Regarding the number and types of muscle contractions (tonic, phasic, and mixed), the results showed significant differences between the study and the control groups. A study conducted by Deregibus et al. showed the absence of a significant correlation between the number of masseter contractions per hour and the number of nocturnal bruxism episodes per hour [28], which is contradicted by our study. According to several studies from the literature, more tonic activity may be associated with daytime bruxism and morning muscle symptoms [5,29,30]. Therefore, the morning muscle pain and fatigue reported by all patients in the study group were caused by sleep bruxism with tonic contractions [31]. Regarding gender differences in the types of masseteric contractions, no statistically significant difference was observed among females compared to males, but the mean among female subjects was higher than among males.

According to our findings, the Bruxoff device proved efficient for patient screening by monitoring both masseter muscle activity and heart rate. The diagnosis of bruxism based only on surface electromyographic analysis tends to overestimate the existence of nocturnal bruxism [29].

Lavigne et al. investigated the variability of facial motor activity in nocturnal bruxism over 2 months and 7 years using an audio-polysomnographic recording [12]. They found that the diagnosis of nocturnal bruxism remained relatively constant over time in moderate to severe bruxism. Individual variability may be necessary for some patients with nocturnal bruxism.

Klara Saczuk et al. argued that the activity of the masseter muscles monitored using electromyographic recordings is the foundation of the most valid theories regarding the etiology of bruxism [4]. Previous studies have confirmed the potential of Bruxoff as a screening device for patients with sleep bruxism [15,28,32]. Because of this theory, the authors suggested that the use of such portable electromyographic recording devices like Bruxoff (Bioelettronica, Italy), BiteStrip (Alldent, Australia), and GrindCare (Sunstar, Switzerland) should be considered by clinicians dealing with the diagnosis and treatment of bruxism [15,17,28,33,34,35].

In a plot study conducted by Needham et al. that used the Grindcare device, 58% of the participants reported a major reduction in the occurence of the side efects represented by headaches and discomfort of the masticatory muscles in the morning. Their data guide practitioners to use such devices due to the devices’ benefits on oro-facial health [36].
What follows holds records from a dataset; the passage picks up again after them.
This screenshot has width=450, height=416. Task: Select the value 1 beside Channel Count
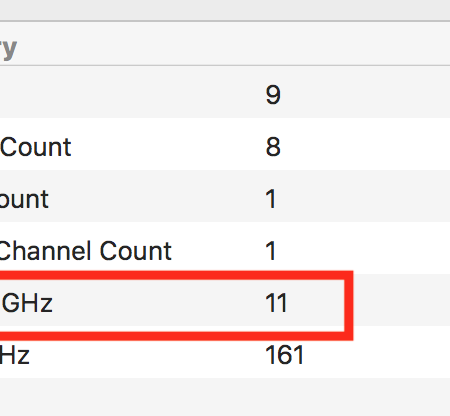pos(271,251)
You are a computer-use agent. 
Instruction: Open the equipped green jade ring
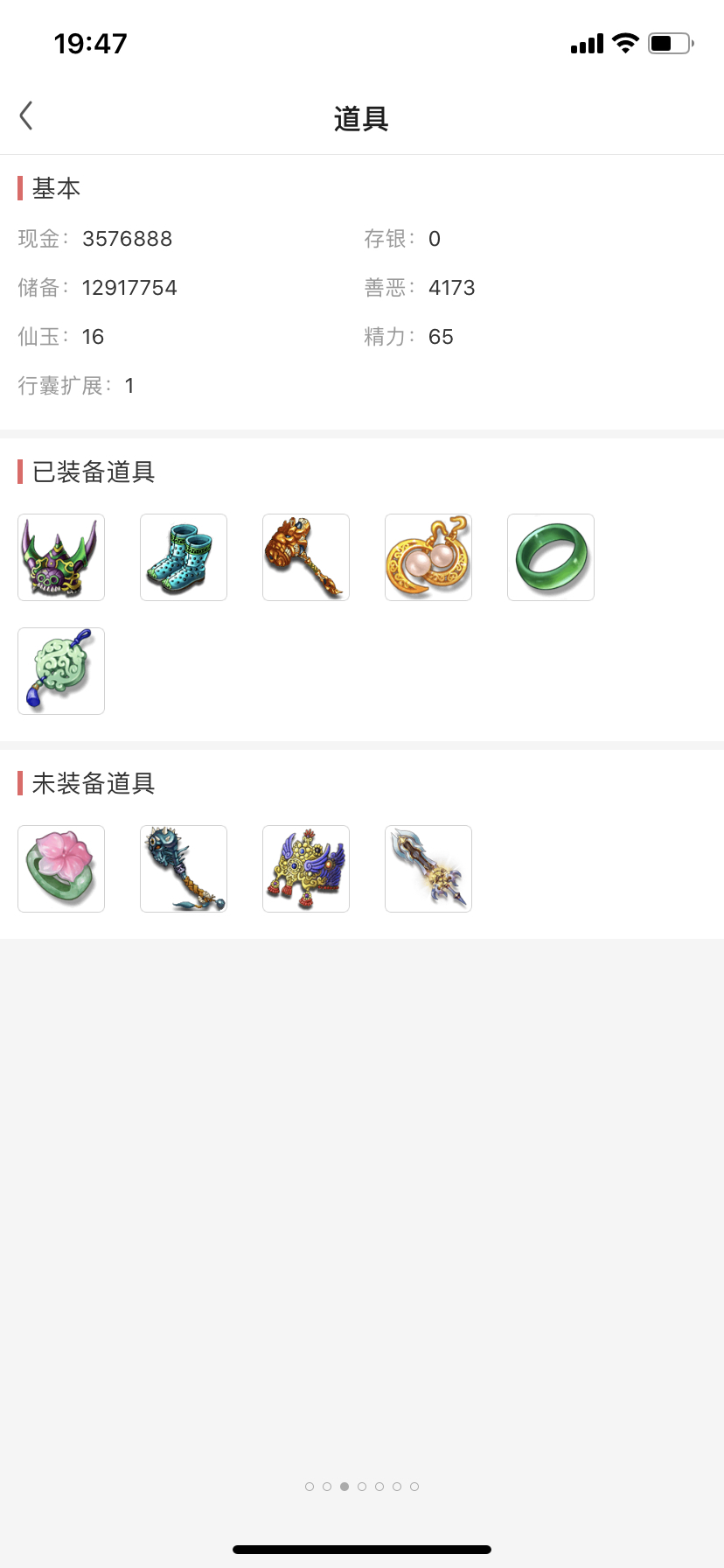pos(551,557)
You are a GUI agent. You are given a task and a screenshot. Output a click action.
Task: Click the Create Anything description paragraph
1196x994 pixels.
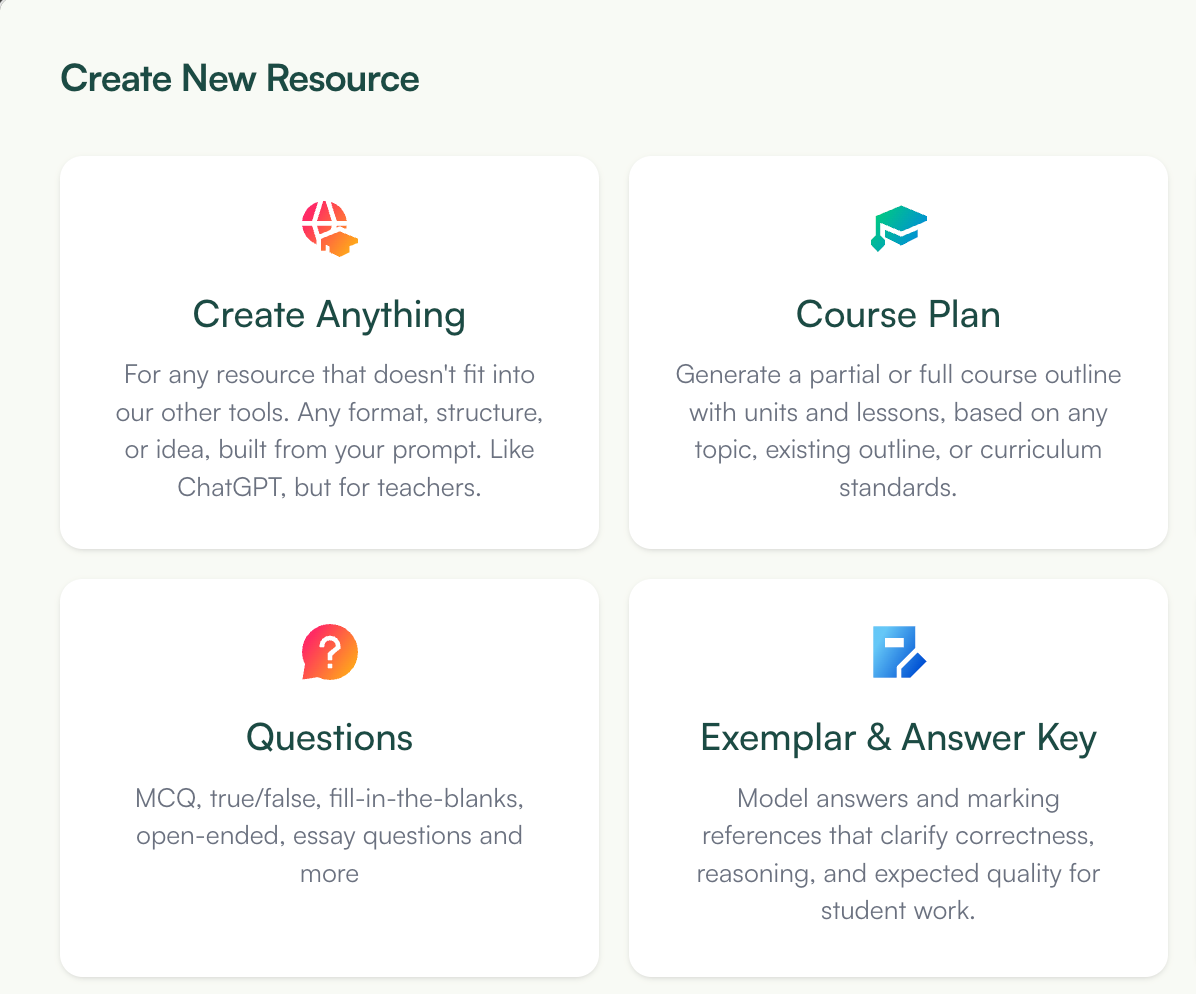tap(329, 430)
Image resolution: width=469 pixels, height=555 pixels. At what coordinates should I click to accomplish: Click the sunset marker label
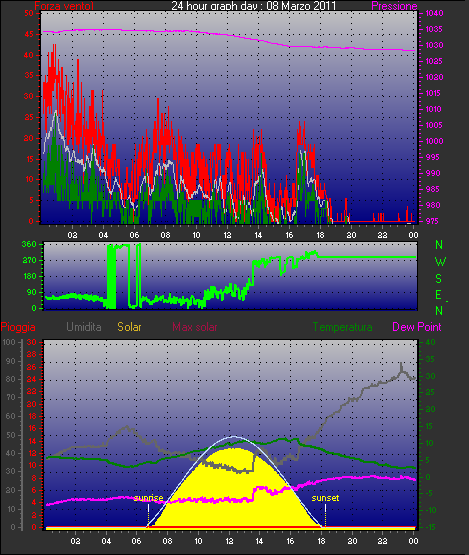pyautogui.click(x=325, y=498)
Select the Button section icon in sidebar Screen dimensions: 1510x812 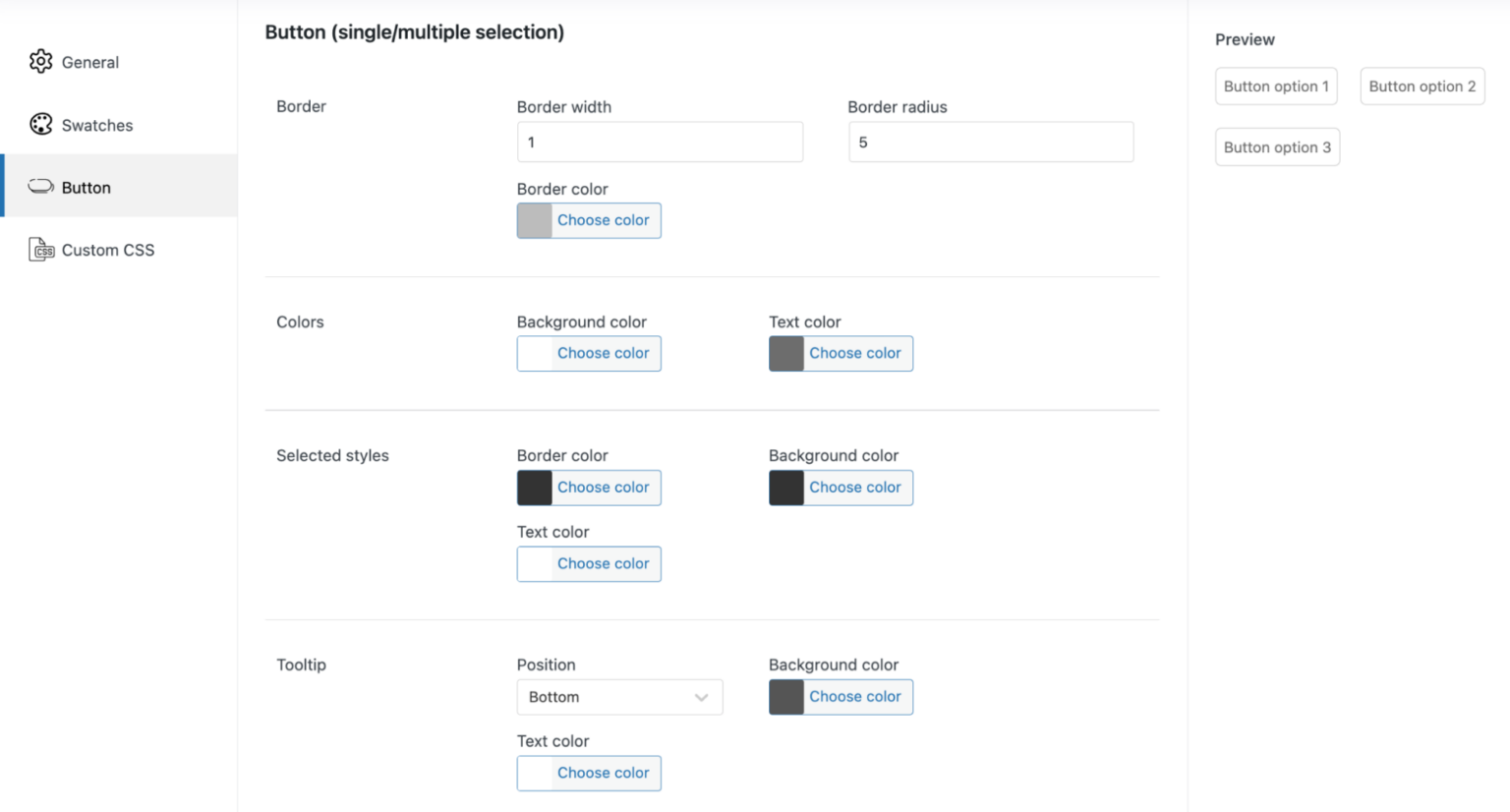(x=40, y=186)
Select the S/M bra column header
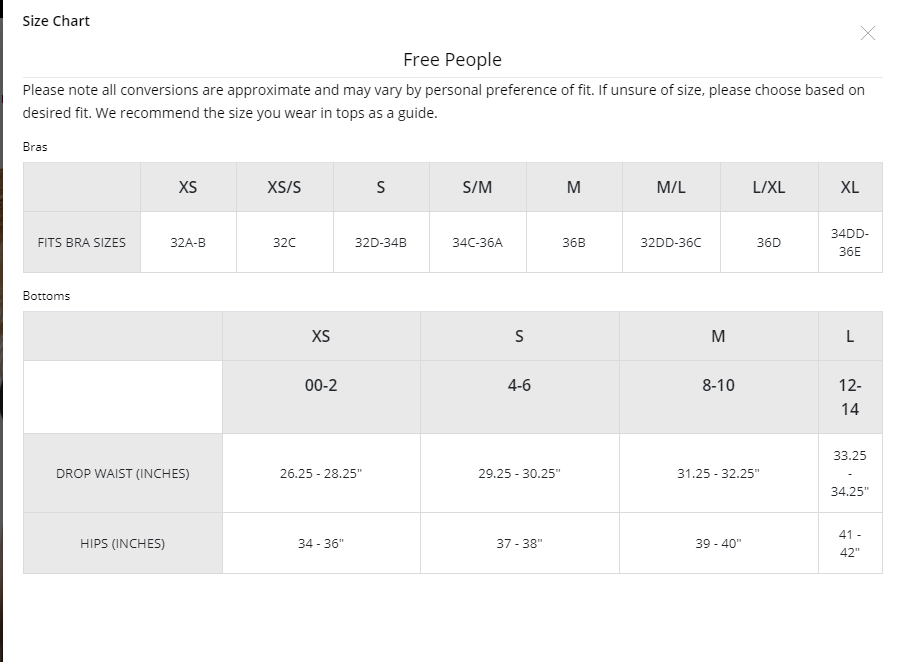 point(477,187)
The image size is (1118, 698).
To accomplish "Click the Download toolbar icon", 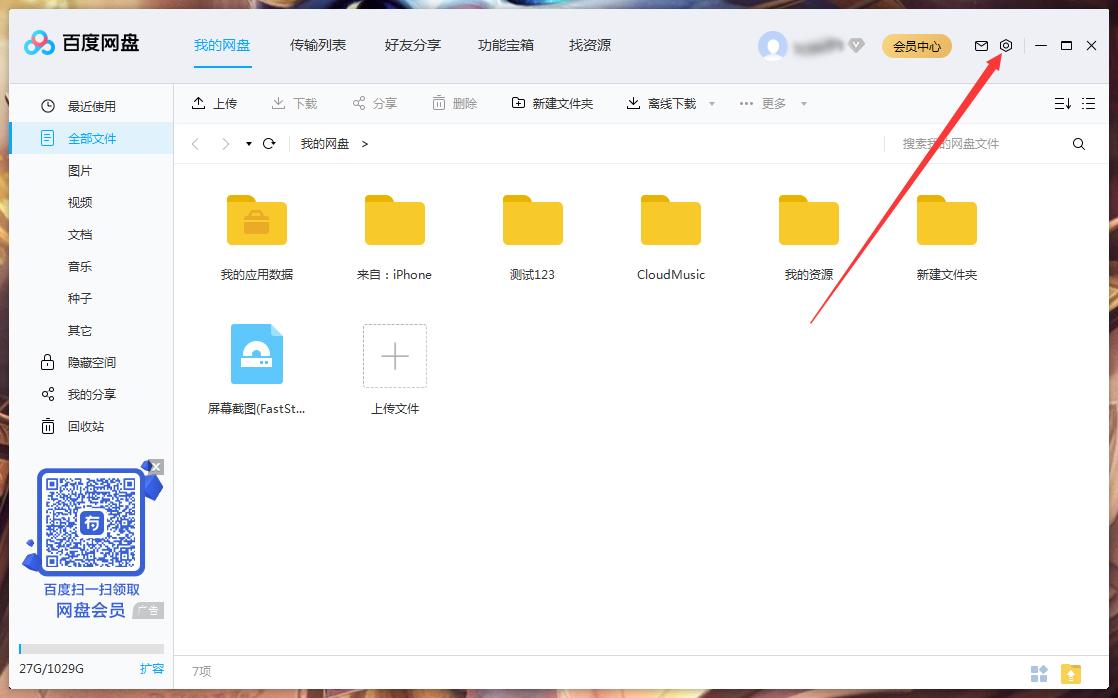I will point(293,102).
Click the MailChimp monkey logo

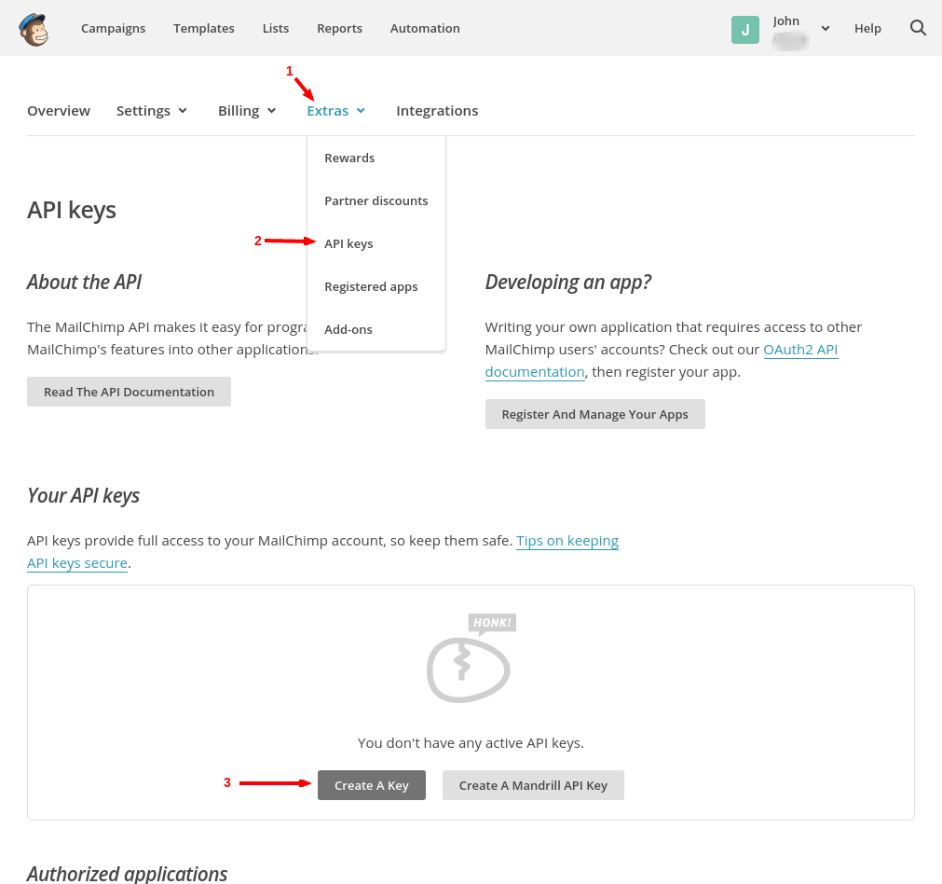(36, 29)
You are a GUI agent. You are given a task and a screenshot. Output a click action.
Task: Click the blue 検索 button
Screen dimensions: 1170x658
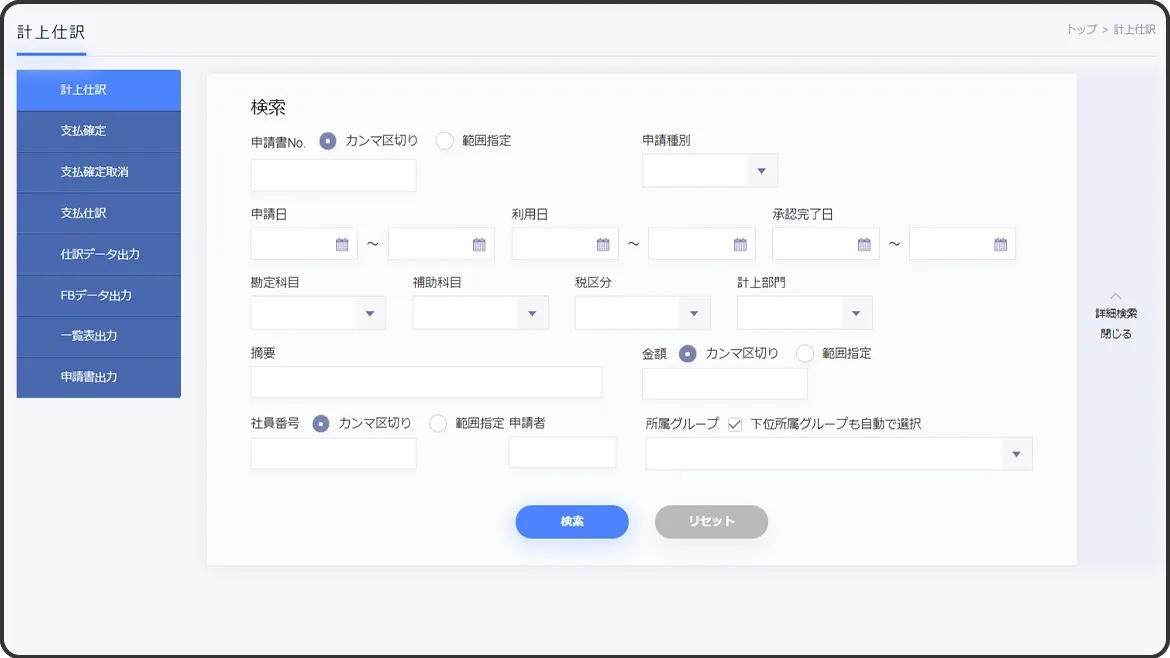(572, 522)
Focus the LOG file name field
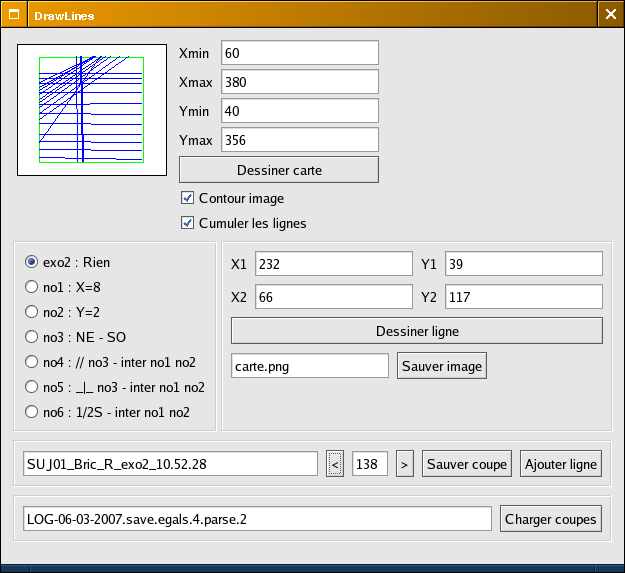 [x=257, y=519]
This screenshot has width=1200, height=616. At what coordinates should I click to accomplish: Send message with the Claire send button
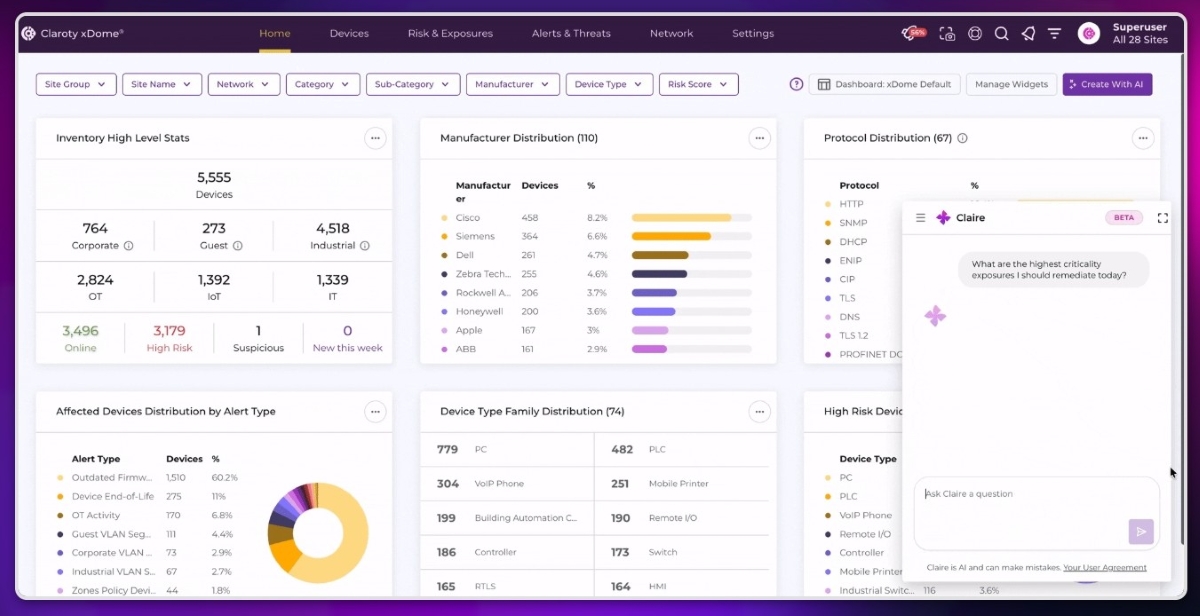coord(1140,531)
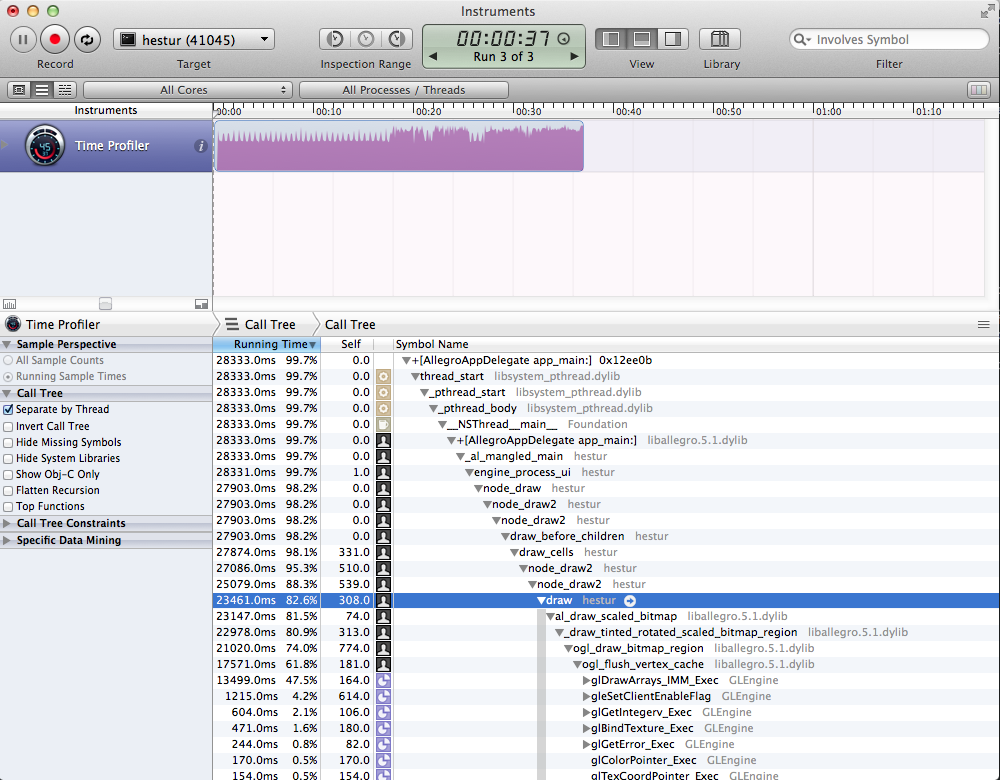Click the loop recording button
The width and height of the screenshot is (1000, 780).
click(86, 39)
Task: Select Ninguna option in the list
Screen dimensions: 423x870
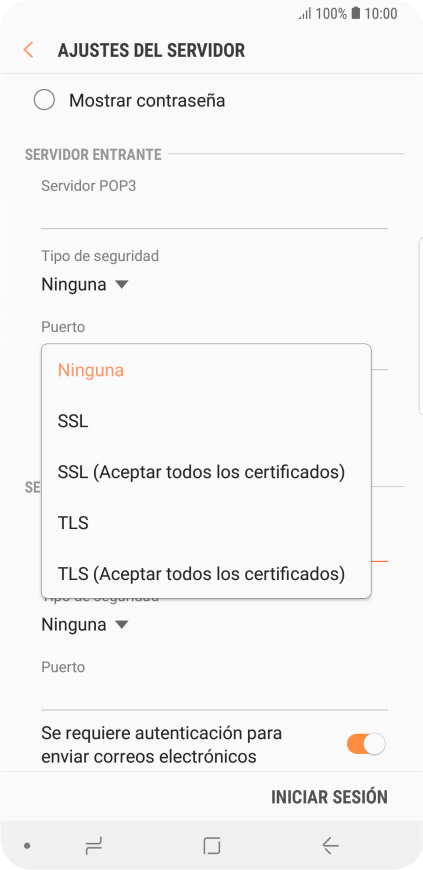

The limitations of our study lie in the small number of participants and the recording duration, as well as the fact that no occlusion relationship registrations were taken into consideration. Another important limitation of the study is represented by the fact that there were only male participants in the control group.

5. Conclusions

Within the limitations of the present study, we can conclude that the main advantage of using a Bruxoff device is represented by the fact that, at a much lower cost than polysomnography, it helps to diagnose patients with bruxism in our practice activity. Also, according to the present study, a correlation can be observed between the number of masseter contractions and the number of bruxism episodes during the night, with this parafunction being found in both male and female patients. This device registers the gravity of bruxism because it assesses the intensity and duration of this parafunctional activity in each patient. Timely diagnosis of bruxism and informing the parents/patients to start treatment leads to improving the patient’s quality of life. Also, the establishment of an early treatment protects patients against bruxism’s side effects, helping to maintain both oral and mental health.